Quand la Chine déploie son arsenal financier pour verdir son industrie
Lorsque l’on pense à la Chine, on imagine rarement un leader de l’économie verte. Pourtant, bien que l’Europe conserve une certaine avance en matière de transition écologique, Pékin entend bien inverser la tendance.
Le gouvernement investit massivement dans des projets à faible empreinte carbone, finance prioritairement les secteurs dits utiles à la transition, et déploie désormais un arsenal d’outils financiers et fiscaux pour stimuler la liquidité du financement vert, améliorer la gestion des actifs écologiques et en réduire les coûts d’évaluation. En traitant ces investissements comme des actifs qualitatifs, les autorités entendent renforcer l’attractivité du segment pour les investisseurs, notamment institutionnels.
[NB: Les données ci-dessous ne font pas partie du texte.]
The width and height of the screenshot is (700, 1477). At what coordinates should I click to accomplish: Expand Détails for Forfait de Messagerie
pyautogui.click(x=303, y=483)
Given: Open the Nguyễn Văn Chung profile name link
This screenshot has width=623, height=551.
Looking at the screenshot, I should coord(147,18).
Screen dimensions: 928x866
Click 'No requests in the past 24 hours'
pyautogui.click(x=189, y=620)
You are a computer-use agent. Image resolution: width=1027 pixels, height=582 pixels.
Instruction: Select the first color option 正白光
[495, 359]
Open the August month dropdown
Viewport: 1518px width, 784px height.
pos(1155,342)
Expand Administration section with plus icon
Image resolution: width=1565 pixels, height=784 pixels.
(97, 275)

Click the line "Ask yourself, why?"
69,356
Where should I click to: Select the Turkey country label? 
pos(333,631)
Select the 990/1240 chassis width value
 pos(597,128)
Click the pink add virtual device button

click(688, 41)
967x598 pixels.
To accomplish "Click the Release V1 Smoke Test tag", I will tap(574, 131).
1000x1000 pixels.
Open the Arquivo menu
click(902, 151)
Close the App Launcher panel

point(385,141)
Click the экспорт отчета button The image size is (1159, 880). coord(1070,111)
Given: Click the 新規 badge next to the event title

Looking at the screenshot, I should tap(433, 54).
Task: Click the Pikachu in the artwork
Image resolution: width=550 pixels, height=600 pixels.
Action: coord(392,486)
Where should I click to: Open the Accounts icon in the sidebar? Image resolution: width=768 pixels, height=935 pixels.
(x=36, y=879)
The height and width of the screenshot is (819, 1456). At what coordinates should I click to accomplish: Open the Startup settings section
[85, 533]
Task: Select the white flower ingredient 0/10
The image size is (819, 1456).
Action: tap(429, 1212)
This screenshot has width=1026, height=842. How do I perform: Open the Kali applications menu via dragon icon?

Une stratégie verte soutenue par des investissements massifs
D’après la Banque populaire de Chine (PBOC), les prêts verts en circulation ont atteint 35 000 milliards de yuans fin 2024, soit environ 4 375 milliards d'euros, selon les taux de change moyens pour 2024. Cela représente 14 % du total des encours bancaires, un niveau inégalé à l’échelle mondiale. Côté marché obligataire, les émissions d’obligations vertes restent modestes (moins de 1 % du marché domestique), mais sont désormais complétées par un nouvel instrument, la finance de transition. Celle-ci vise à accompagner des secteurs encore intensifs en carbone, comme la sidérurgie, le ciment… ou le textile.
En 2024, les émissions de produits financiers de transition ont bondi de 54 %, pour atteindre 64,9 milliards de yuans (8,1 milliards d’euros), selon les données du Green Finance & Development Center.
Un cadre normatif renforcé
Pour guider les flux de capitaux vers les bons projets, la Chine a publié en février 2024 une version révisée de son Catalogue d’industries de transition verte et bas carbone. Ce référentiel, mis à jour après consultation publique, définit les secteurs éligibles aux incitations fiscales et financières. Il s’agit, selon le CFA Institute, « d’un outil stratégique pour orienter les financements vers les secteurs prioritaires, tout en assurant une meilleure transparence pour les investisseurs ».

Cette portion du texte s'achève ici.